Your objective: Can you give the part of the records that opens with the line containing "Image resolution: width=809, height=2576." and closes with the line containing "Ablehnen (487, 1136)" as a numbered list, with both of those lines included, blank lines skipped and the pictures left out?

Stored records
+--

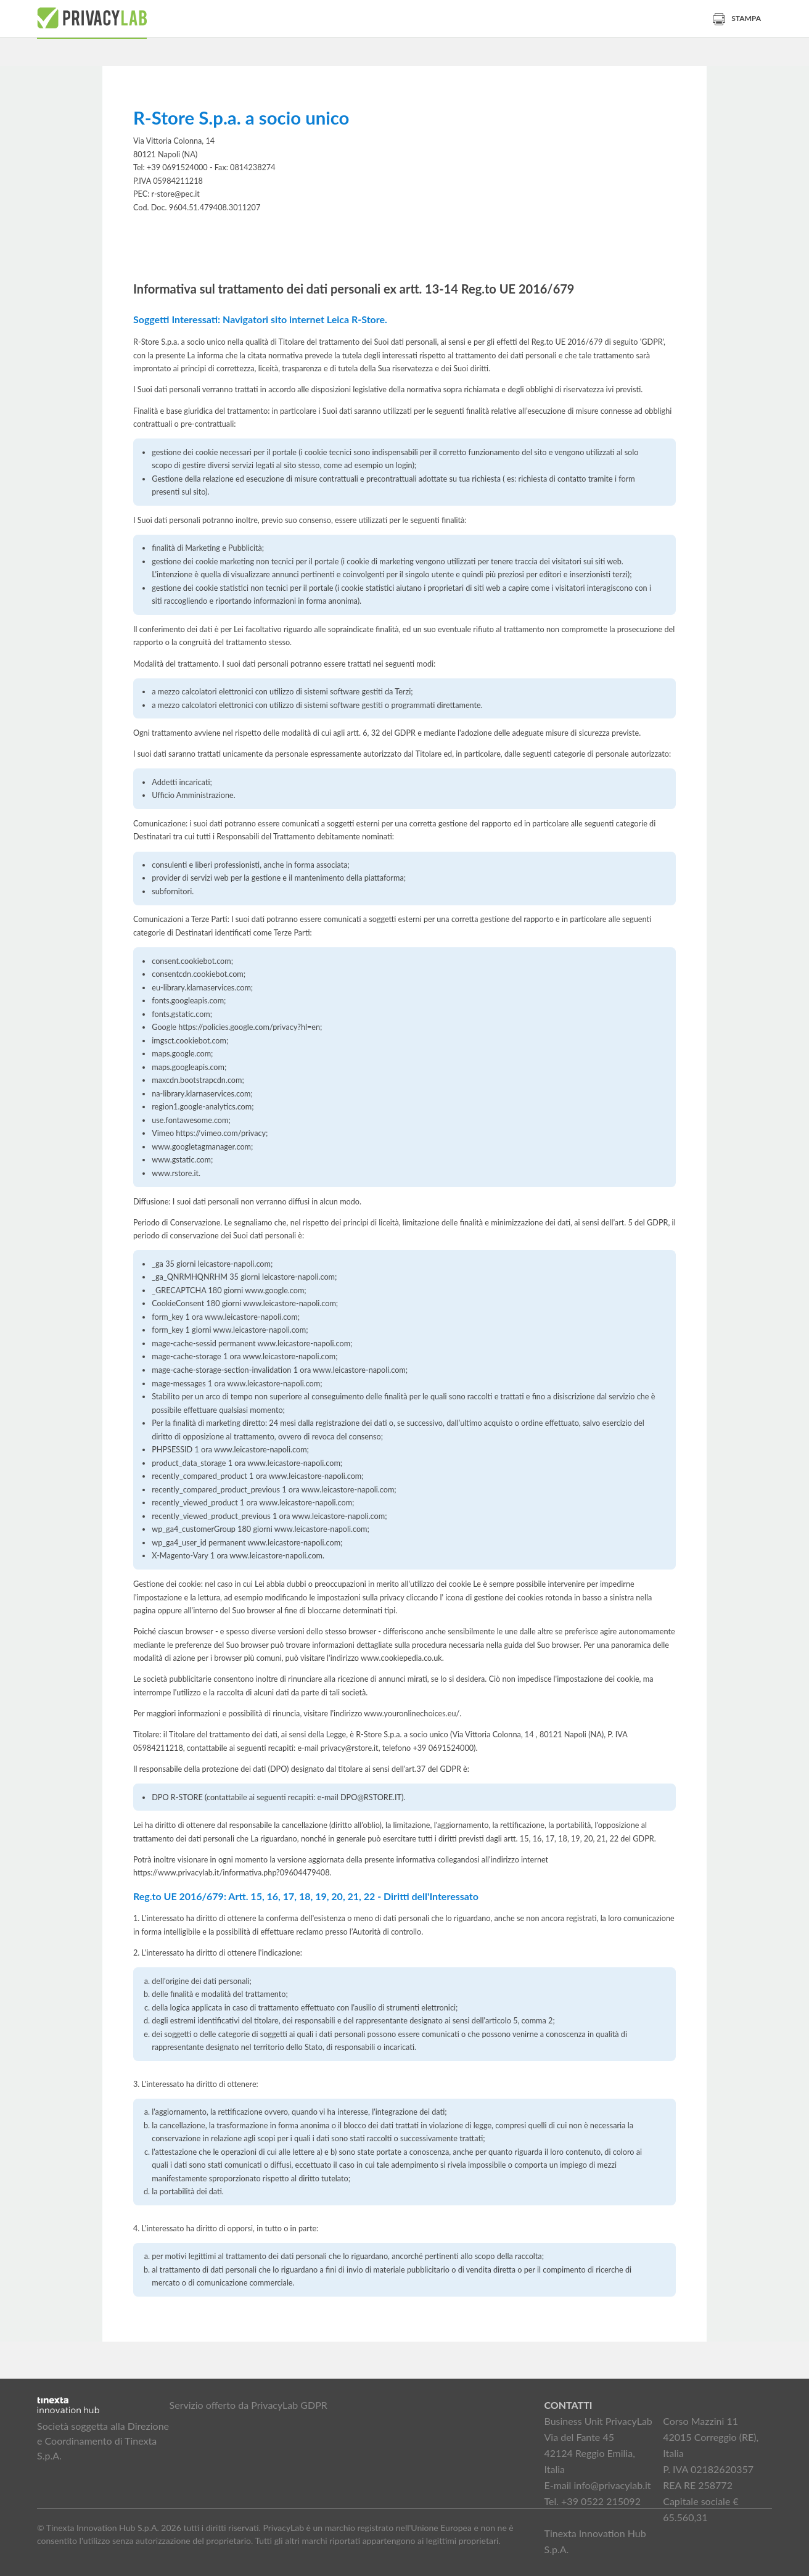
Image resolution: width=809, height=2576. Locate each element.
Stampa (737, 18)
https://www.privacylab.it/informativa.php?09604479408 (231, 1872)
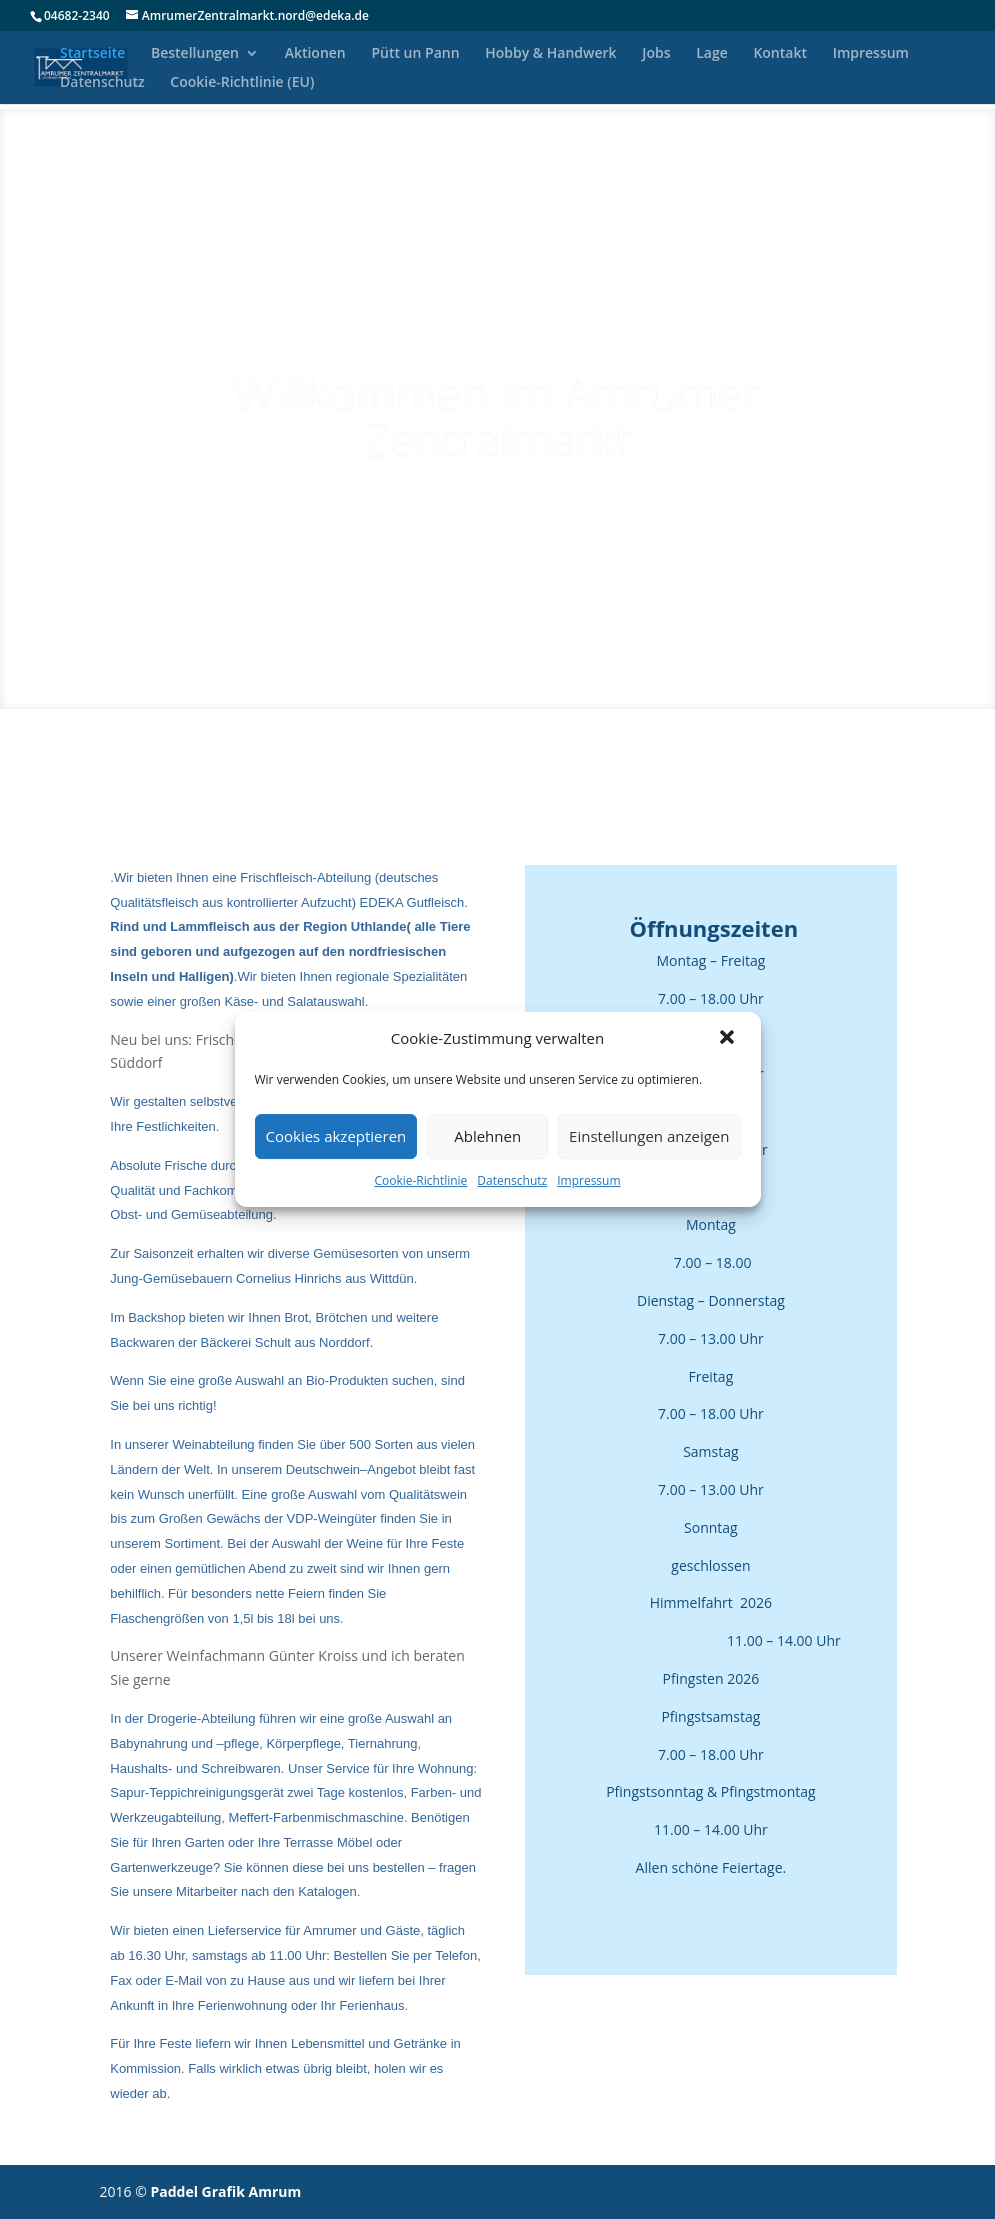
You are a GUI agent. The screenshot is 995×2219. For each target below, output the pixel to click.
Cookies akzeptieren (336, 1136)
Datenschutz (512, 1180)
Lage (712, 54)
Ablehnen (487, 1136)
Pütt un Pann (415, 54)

+--

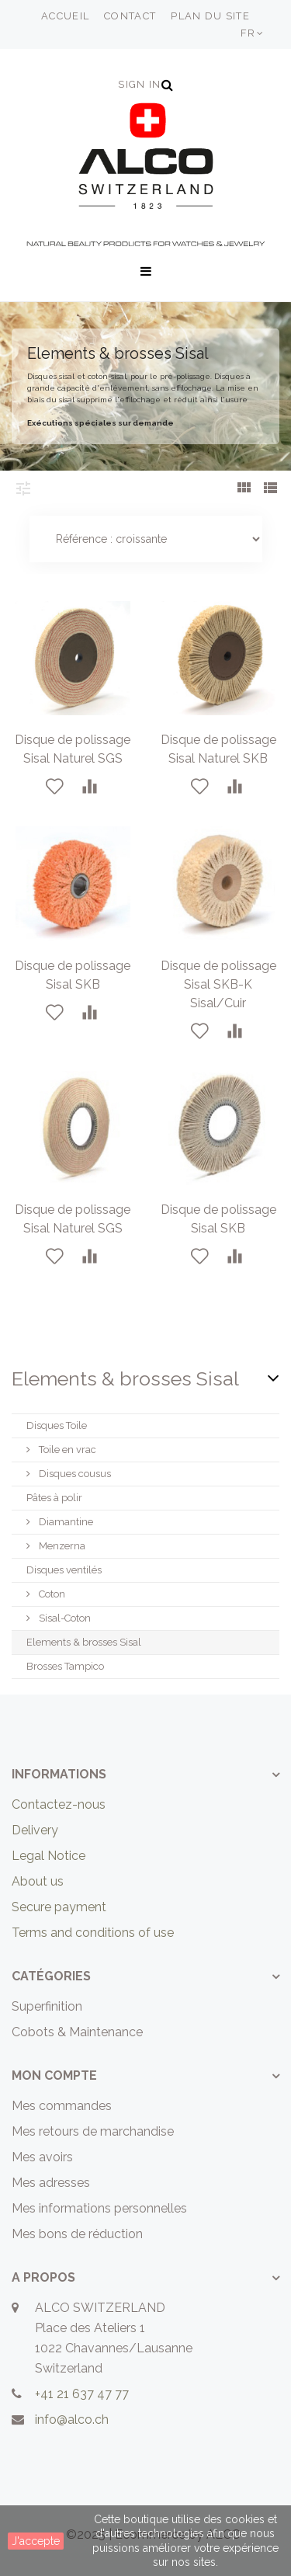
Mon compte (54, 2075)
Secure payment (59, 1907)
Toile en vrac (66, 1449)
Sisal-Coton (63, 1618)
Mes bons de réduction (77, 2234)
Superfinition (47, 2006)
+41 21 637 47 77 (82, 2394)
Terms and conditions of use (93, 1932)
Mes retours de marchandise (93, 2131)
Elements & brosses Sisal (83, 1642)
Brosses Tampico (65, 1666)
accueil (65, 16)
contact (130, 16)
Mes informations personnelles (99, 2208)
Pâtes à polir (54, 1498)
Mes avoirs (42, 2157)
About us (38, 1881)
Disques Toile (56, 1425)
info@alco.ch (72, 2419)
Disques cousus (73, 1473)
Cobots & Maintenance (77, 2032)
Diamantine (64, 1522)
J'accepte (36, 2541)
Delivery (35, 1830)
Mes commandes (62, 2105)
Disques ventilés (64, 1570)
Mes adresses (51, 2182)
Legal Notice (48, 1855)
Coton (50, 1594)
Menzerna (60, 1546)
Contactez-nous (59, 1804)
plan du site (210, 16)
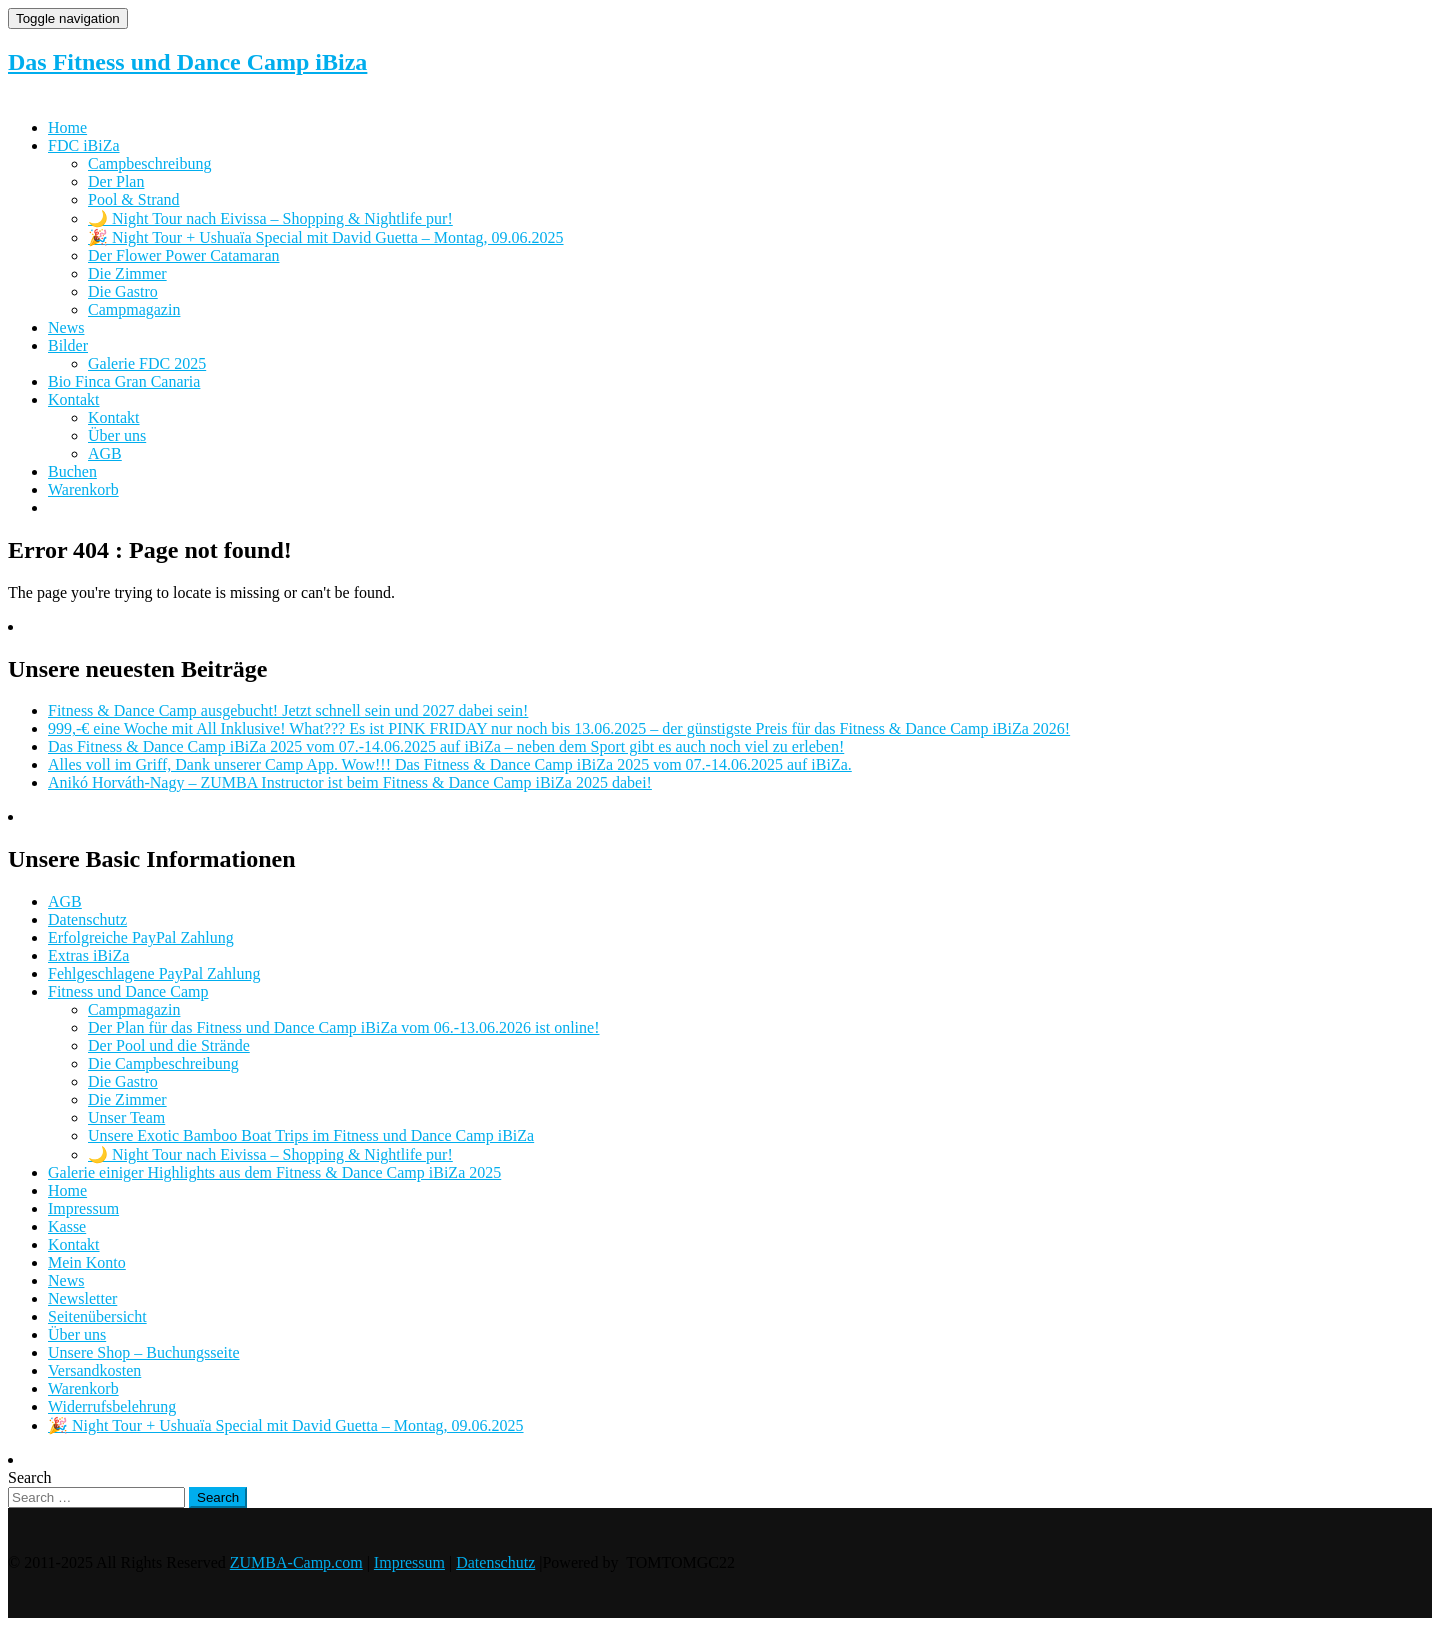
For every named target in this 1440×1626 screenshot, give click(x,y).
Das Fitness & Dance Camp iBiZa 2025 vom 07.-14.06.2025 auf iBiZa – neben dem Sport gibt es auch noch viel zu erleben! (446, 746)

+--

Response:
1. Image resolution: width=809, height=2576. Locate each element.
2. Stampa (737, 18)
3. https://www.privacylab.it/informativa.php?09604479408 (231, 1872)
4. You are a GUI agent. The screenshot is 995×2219. For each target below, output the pixel to click.
5. Cookies akzeptieren (336, 1136)
6. Datenschutz (512, 1180)
7. Lage (712, 54)
8. Ablehnen (487, 1136)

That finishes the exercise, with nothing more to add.